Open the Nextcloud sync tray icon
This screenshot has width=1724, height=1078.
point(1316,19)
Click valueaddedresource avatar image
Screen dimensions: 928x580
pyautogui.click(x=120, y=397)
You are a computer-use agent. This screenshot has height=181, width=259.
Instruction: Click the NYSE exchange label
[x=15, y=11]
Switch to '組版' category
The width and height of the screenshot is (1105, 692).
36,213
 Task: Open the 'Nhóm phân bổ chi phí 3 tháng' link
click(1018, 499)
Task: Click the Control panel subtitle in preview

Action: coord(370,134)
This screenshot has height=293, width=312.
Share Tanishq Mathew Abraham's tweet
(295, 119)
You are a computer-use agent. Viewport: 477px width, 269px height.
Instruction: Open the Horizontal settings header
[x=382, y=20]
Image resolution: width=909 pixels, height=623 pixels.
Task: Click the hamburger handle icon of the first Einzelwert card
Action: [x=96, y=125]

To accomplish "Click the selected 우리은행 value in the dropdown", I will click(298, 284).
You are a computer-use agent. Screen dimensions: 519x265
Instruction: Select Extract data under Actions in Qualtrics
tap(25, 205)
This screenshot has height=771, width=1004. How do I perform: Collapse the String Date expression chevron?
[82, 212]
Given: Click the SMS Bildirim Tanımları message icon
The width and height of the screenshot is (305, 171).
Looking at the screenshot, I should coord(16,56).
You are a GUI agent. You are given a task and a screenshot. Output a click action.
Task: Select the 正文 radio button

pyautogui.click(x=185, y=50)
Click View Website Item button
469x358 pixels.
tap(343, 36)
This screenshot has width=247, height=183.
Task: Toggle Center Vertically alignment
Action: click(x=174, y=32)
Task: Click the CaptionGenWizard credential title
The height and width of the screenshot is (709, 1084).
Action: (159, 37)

____

Exercise instructions - Could you return every line above unchanged, from first to last?

Task result -
Open the Nextcloud sync tray icon
This screenshot has width=1724, height=1078.
point(1316,19)
Click valueaddedresource avatar image
Screen dimensions: 928x580
pyautogui.click(x=120, y=397)
You are a computer-use agent. This screenshot has height=181, width=259.
Instruction: Click the NYSE exchange label
[x=15, y=11]
Switch to '組版' category
The width and height of the screenshot is (1105, 692).
36,213
 Task: Open the 'Nhóm phân bổ chi phí 3 tháng' link
click(1018, 499)
Task: Click the Control panel subtitle in preview

Action: coord(370,134)
This screenshot has height=293, width=312.
Share Tanishq Mathew Abraham's tweet
(295, 119)
You are a computer-use agent. Viewport: 477px width, 269px height.
Instruction: Open the Horizontal settings header
[x=382, y=20]
Image resolution: width=909 pixels, height=623 pixels.
Task: Click the hamburger handle icon of the first Einzelwert card
Action: [x=96, y=125]

To accomplish "Click the selected 우리은행 value in the dropdown", I will click(298, 284).
You are a computer-use agent. Screen dimensions: 519x265
Instruction: Select Extract data under Actions in Qualtrics
tap(25, 205)
This screenshot has height=771, width=1004. How do I perform: Collapse the String Date expression chevron?
[82, 212]
Given: Click the SMS Bildirim Tanımları message icon
The width and height of the screenshot is (305, 171).
Looking at the screenshot, I should coord(16,56).
You are a GUI agent. You are given a task and a screenshot. Output a click action.
Task: Select the 正文 radio button

pyautogui.click(x=185, y=50)
Click View Website Item button
469x358 pixels.
tap(343, 36)
This screenshot has width=247, height=183.
Task: Toggle Center Vertically alignment
Action: click(x=174, y=32)
Task: Click the CaptionGenWizard credential title
The height and width of the screenshot is (709, 1084).
Action: (159, 37)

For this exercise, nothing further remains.